In your login View Controller, when the user types to submit the credentials, call the submitLoginForm method to send the credentials to the MobileFirst Server.

@implementation LoginViewController
//...
- (IBAction)login:(id)sender {
    [self.challengeHandler
         submitLoginForm:@"/my_custom_auth_request_url"
         requestParameters:@{@"username": self.username.text, @"password": self.password.text}
         requestHeaders:nil
         requestTimeoutInMilliSeconds:0
         requestMethod:@"POST"];
}

The Main ViewController

In the sample project, in order to trigger the challenge handler we use the WLClient invokeProcedure method.
The protected procedure invocation triggers MobileFirst Server to send the challenge.

• Create a WLClient instance and use the connect method to connect to the MobileFirst Server:
  

      MyConnectListener *connectListener = [[MyConnectListener alloc] init];
      [[WLClient sharedInstance] wlConnectWithDelegate:connectListener];

• In order to listen to incoming challenges, make sure to register the challenge handler by using the registerChallengeHandler method:
  

      [[WLClient sharedInstance] registerChallengeHandler:[[MyChallengeHandler alloc] initWithViewController:self] ];<br />

• Invoke the protected adapter procedure:
  

      NSURL* url = [NSURL URLWithString:@"/adapters/AuthAdapter/getSecretData"];
      WLResourceRequest* request = [WLResourceRequest requestWithURL:url method:WLHttpMethodGet];
      [request sendWithCompletionHandler:^(WLResponse *response, NSError *error) {
      ...
      }];

Worklight Protocol

If your custom authenticator uses WorklightProtocolAuthenticator, some simplifications can be made:

• You can subclass your challenge handler by using WLChallengeHandler instead of ChallengeHandler. Note the WL.
• You no longer need to implement isCustomResponse because the challenge handler automatically checks that the realm name matches.
• The handleChallenge method receives the challenge as a parameter, not the entire response object.
• Instead of submitLoginForm, use submitChallengeAnswer to send your challenge response as a JSON object.
• You do not need to call submitSuccess or submitFailure because the framework will do it for you.

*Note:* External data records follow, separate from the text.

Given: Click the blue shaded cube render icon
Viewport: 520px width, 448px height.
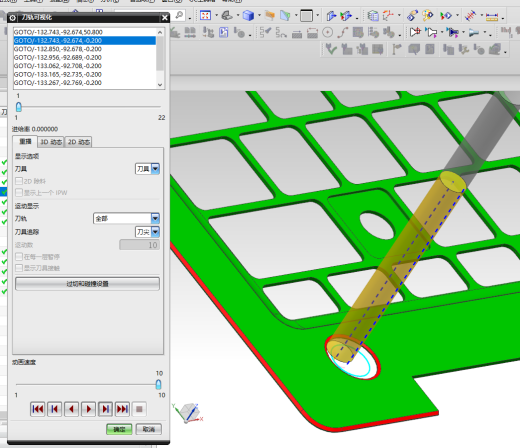Looking at the screenshot, I should pyautogui.click(x=248, y=15).
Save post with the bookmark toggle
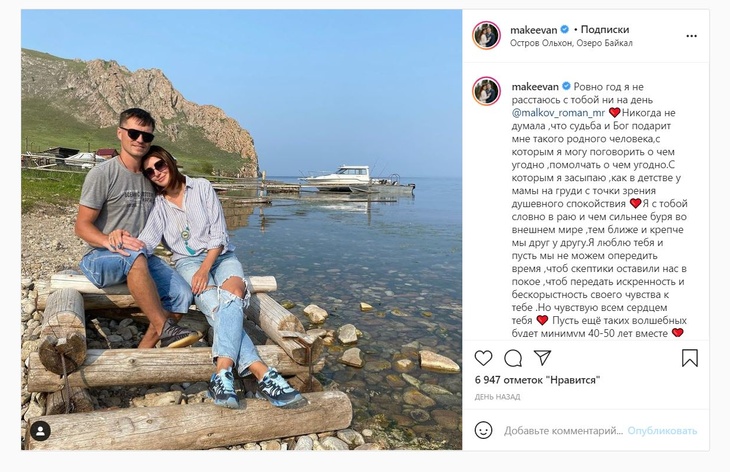730x472 pixels. [689, 358]
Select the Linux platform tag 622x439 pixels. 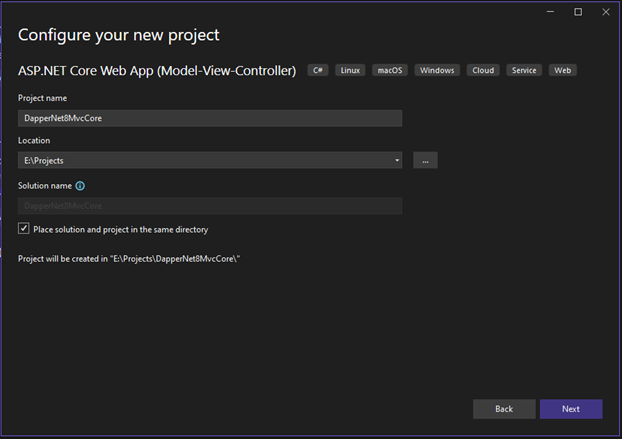pyautogui.click(x=350, y=70)
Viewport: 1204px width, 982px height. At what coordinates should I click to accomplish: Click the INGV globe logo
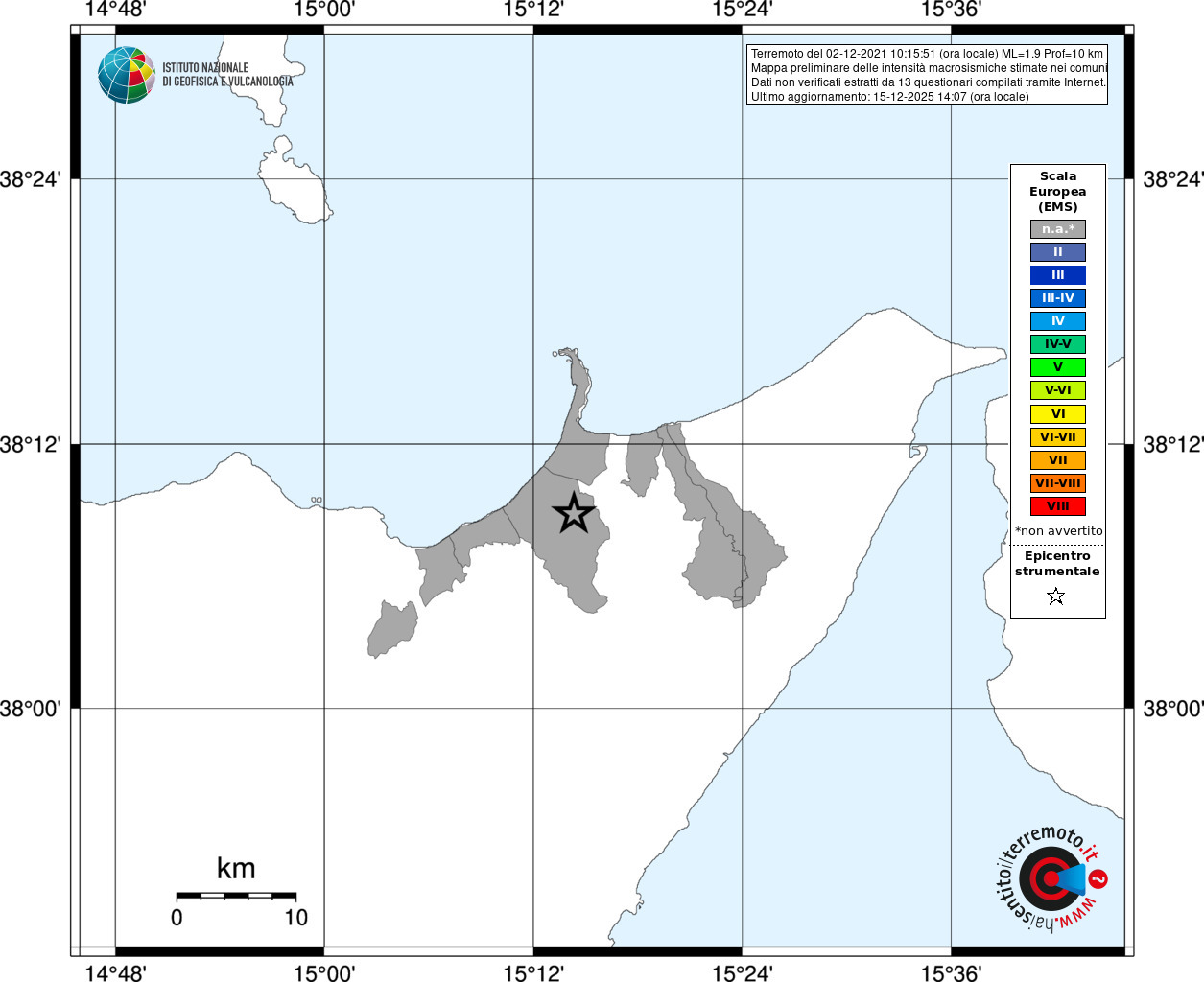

For an example that uses WorklightProtocolAuthenticator, see the Remember Me tutorial or this video blog post.

Sample application

Click to download the MobileFirst project.
Click to download the Objective-C project.
Click to download the Swift project.

• The CustomAuth project contains a MobileFirst native API that you can deploy to your MobileFirst server.
• The CustomAuthObjC and CustomAuthSwift projects contains a native iOS application that uses a MobileFirst native API library.
• Make sure to update the worklight.plist file in the native project with the relevant server settings.